そのおばあさんにとって、そういう自由がなくなったことが果たして良かったのか悪かったのか……。私にはわかりません。
ある意味、日本という国はお節介やきだと思います。
たとえば、北欧諸国は介護は充実していますが、高齢者医療は実質的に行われていないと言っても過言ではありません。
つまり、高齢者には、介護は一生懸命やるものの、寝たきりの高齢者の食欲が落ちて、スプーンを口まで持っていっても食べなかったら、その人は生きる意思がなくなったとみなされて、それ以上の処置はしないのです。
アメリカには、すばらしい老年医療があります。食べなくなったら高齢者の心のケアまで用意されていて、何人もの医師や看護師がチームを組んで高齢者を診ることもめずらしくありません。
しかし、これは富裕層に限られます。メディケアなどという高齢者用の公的保険システムがありますが、受けられる医療はかなり貧相で、一般のほとんどの高齢者は、弱ってから長生きすることはできません。
幸せかどうかは、本人にしかわからない
しかし日本では、誰であろうと食べなくなったらまず点滴をします。脱水が改善されたらまた食べるようになることもありますし、食べなくなった原因が肺炎の場合であれば、肺炎に有効な抗生物質を点滴に入れます。

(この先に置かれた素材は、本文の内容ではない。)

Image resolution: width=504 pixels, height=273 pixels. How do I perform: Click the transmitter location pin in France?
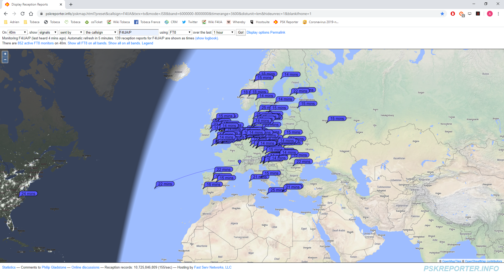239,162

たとえ、その人がお金を持っていようがいまいが、生きられるだけ生きさせる、という医療をやってきたのです。そういう意味では、本人が望むと望まざるとにかかわらず、福祉という名のもとに無理に生かしてきた、という側面もあるわけです。
それが良いか悪いかは、正直言って、私にはわからない。結局、幸せかどうかは、本人にしかわからないのですから。